When applied as 10% preparation in propylene glycol, the test substance did not induce relevant changes in the auricular lymph node cell counts or ³H-thymidine incorporation. The 30% and 50% test substance preparations caused slight but not concentration related increases in cellularity and 3H-thymidine incorporation into the lymph node cells, which failed to reach the cut off stimulation indices (increase to 1.5 or 3 fold or above of control value =
stimulation index (SI) ≥ 1.5 or 3, respectively) and thus lie below the threshold of immunologic relevance. In addition there was no relevant increase in lymph node weights. The 10%, 30% and 50% test-substance preparations did not cause an increase in ear weights as indication of ear skin irritation whencompared to the vehicle control.
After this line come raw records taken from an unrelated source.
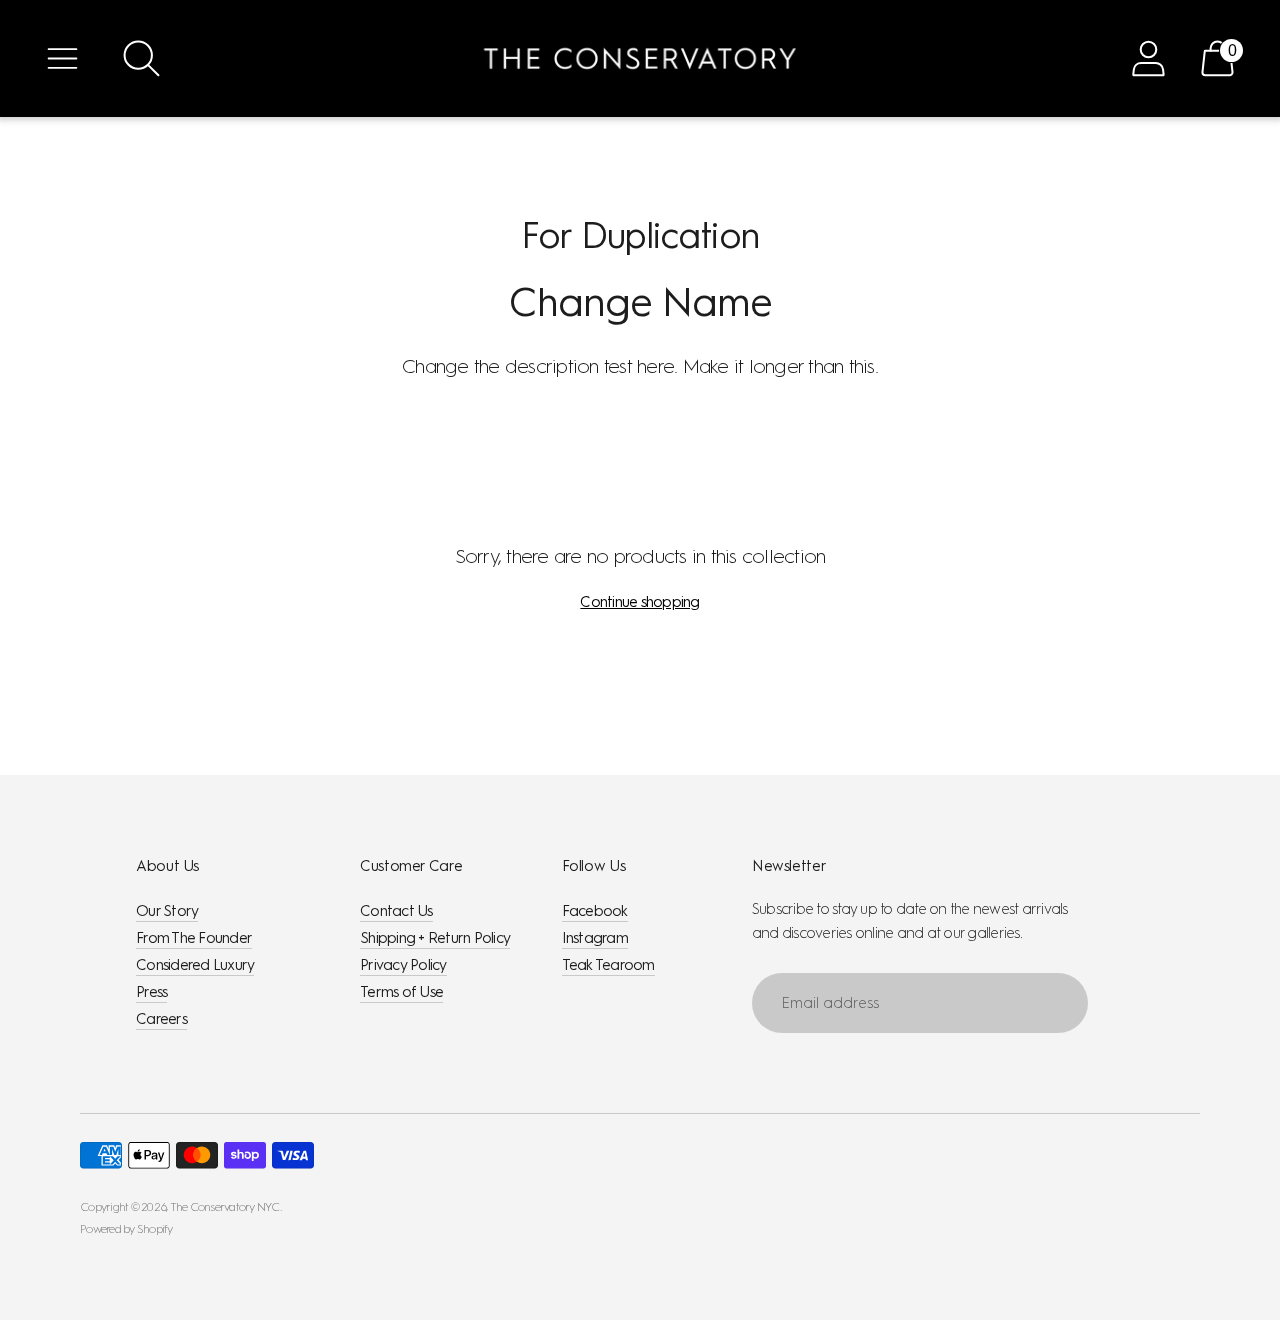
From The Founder (194, 938)
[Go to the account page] (1148, 58)
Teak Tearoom (608, 965)
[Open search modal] (141, 58)
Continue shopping (639, 602)
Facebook (595, 911)
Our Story (167, 911)
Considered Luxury (195, 965)
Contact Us (396, 911)
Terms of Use (401, 992)
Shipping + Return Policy (435, 938)
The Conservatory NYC (225, 1207)
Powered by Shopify (126, 1229)
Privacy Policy (403, 965)
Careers (161, 1019)
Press (151, 992)
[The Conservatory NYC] (640, 58)
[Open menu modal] (62, 58)
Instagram (595, 938)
Thus it is concluded that Silicophosphonat does not show a skin sensitizing effect in the
Murine Local Lymph Node Assay under the test conditions chosen.

Executive summary:

The skin sensitizing potential of Silicophosphonat was assessed using the radioactive Murine Local Lymph Node Assay. The assay simulates the induction phase for skin sensitization in mice. It determines the response of the auricular lymph nodes on repeated application of the test substance to the dorsal skin of the ears. Groups of 5 female CBA/J mice each were treated with 10%, 30% and 50% w/w preparations of the test substance in propylene glycol or with the vehicle alone. No signs of systemic toxicity were noticed. When applied as 10% preparation in propylene glycol, the test substance did not induce relevant changes in the auricular lymph node cell counts or ³H-thymidine incorporation. The 30% and 50% test substance preparations caused slight but not concentration related increases in cellularity and 3H-thymidine incorporation into the lymph node cells, which failed to reach the cut off stimulation indices (increase to 1.5 or 3 fold or above of control value = stimulation index (SI) ≥ 1.5 or 3, respectively) and thus lie below the threshold of immunologic relevance. In addition there was no relevant increase in lymph node weights. The 10%, 30% and 50% test-substance preparations did not cause an increase in ear weights as indication of ear skin irritation when compared to the vehicle control. Thus it is concluded that Silicophosphonat does not show a skin sensitizing effect in the Murine Local Lymph Node Assay under the test conditions chosen.